4.7/5 (based on Google user reviews)

User Reviews

Lynne Stevens (15 months ago)
This castle just blew me away. Stunning! Fabulous in every way. The staff so friendly and helpful. Full of great information. Answer any questions. The opulence is amazing. Part of the National Trust. A must see.
Neringa Jurgaitiene (Neri) (2 years ago)
What an amazing castle! Everyone should visit at least once. Gorgeous inside and out. There's also a train museum and gardens (didn't have a chance to visit the last one). Beautiful views to the sea and the mountains. Lots of parking spaces, a cafe and a shop.
Dodo D (2 years ago)
The most unique industrial castle we have ever seen. Massive beautifully decorated rooms with a lot of interesting history and many nice people that can explain it to you. The train expo is great as it brings you closer to the period of quarries and mining in Wales. A lot of space to walk, have a picnic or just sunbathe, a nice cafe and shop. What a great experience. Don't miss out.
Evalynn B. (2 years ago)
Visited in September 2019 during my holiday in Wales. Earlier that day I walked up to Aber falls, and because I still had time after, I headed to this castle, because they are close to each other. It is very imposing from further and closer, too, especially with the ivy on the walls which became reddish close to autumn. It had a little railway museum in the courtyard, before I headed to the entrance of the castle. The view is fantastic as well as the interior. There are quite a few rooms to visit and the whole corridor, staircase, hall, everything is just so spacious and rich that I just wandered around with surprise and I couldn't take enough pictures. The dome is an architectural masterpiece, and those so many tiny details carved in are amazing. There are toilets and cafe in the basement, also at the railway museum, and then we can have a walk in the lovely garden. As far as I've seen seniors can go up by car to the castle, otherwise the visitor centre is a bit further down. It is a wonderful and impressive place to visit and I dare to say a must to see in Wales. National Trust site, so members go free. From the main road an arched stone gate leads to the estate - I missed it 2 times, so I thought better to warn others.
Carol Ayles (2 years ago)
We had a great time here.
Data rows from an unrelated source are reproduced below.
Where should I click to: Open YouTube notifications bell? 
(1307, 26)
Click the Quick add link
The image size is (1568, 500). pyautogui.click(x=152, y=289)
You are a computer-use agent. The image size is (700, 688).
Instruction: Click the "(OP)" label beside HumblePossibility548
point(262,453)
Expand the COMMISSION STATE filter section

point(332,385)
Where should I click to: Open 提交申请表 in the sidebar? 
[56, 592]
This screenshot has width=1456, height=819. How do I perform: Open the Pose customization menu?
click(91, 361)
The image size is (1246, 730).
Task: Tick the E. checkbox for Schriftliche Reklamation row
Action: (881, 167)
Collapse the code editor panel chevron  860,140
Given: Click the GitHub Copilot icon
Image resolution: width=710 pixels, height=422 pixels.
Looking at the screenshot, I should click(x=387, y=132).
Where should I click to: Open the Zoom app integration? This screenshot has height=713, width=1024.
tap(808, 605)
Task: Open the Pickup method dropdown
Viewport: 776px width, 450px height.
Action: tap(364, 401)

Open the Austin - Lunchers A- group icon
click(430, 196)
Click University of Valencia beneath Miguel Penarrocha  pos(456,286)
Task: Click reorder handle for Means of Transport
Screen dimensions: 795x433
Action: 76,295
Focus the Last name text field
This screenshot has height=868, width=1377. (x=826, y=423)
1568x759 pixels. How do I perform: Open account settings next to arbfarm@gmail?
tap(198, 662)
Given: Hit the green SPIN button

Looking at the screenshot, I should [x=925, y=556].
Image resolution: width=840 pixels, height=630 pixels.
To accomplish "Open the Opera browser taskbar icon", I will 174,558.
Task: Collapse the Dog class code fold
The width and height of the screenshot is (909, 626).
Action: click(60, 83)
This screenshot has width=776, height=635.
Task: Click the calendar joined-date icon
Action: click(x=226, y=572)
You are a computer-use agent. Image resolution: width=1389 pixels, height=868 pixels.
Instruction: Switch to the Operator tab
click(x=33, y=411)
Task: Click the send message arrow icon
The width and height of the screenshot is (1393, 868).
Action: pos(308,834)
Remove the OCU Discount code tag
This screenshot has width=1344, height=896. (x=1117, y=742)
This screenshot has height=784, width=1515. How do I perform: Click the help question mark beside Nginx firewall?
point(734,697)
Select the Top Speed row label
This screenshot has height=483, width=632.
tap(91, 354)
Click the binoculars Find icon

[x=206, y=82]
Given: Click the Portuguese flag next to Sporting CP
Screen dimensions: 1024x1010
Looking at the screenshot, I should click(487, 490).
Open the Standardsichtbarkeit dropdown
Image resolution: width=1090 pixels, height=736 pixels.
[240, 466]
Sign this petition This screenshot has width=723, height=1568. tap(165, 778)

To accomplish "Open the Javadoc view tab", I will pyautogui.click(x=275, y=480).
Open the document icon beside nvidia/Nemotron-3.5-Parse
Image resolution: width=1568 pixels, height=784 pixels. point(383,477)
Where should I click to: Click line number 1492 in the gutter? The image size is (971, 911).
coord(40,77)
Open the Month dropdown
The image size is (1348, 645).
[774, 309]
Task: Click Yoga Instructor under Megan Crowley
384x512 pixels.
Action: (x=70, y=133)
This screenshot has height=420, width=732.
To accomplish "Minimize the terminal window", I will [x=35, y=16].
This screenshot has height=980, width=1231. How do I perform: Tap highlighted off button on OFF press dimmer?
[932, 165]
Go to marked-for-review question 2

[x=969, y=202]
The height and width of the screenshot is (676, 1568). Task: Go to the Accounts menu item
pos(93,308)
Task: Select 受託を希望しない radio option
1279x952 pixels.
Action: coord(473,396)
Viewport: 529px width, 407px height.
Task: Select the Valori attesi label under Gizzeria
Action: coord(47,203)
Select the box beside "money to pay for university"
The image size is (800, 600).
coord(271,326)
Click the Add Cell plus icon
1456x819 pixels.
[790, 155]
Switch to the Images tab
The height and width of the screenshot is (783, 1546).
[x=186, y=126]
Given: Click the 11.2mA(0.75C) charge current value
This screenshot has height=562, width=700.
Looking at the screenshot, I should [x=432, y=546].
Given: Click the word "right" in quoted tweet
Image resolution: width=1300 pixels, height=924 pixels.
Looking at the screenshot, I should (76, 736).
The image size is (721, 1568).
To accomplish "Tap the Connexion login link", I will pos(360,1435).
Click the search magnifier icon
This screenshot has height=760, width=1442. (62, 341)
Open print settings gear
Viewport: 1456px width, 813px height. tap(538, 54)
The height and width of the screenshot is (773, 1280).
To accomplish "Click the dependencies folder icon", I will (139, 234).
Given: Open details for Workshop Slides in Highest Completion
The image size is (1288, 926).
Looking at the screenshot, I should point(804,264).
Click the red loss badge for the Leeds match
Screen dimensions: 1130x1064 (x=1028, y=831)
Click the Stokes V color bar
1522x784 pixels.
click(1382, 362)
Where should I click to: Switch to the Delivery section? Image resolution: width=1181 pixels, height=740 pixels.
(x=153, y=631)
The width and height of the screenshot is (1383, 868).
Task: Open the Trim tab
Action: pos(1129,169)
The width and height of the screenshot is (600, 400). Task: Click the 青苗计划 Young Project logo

All the staff were pleasant, helpful and informative. The property is very well looked after with beautiful collections. The craftsmanship from a time gone by is exquisite (if like I you are interested in that sort of thing). A truly stunning castle. The grounds are gorgeous. The railway museum was a nice and unexpected find. Facilities were clean and looked after, prices typical of the National Trust. Small shop, but had all the things you expect to see available. We found the cafe selling light bites, we're not sure if there was one on site selling meals as such. Followed the Easter trail which was good fun (all on accessible areas). The playground isn't very big and got busy quickly but the kids enjoyed it. Definitely recommend a visit here.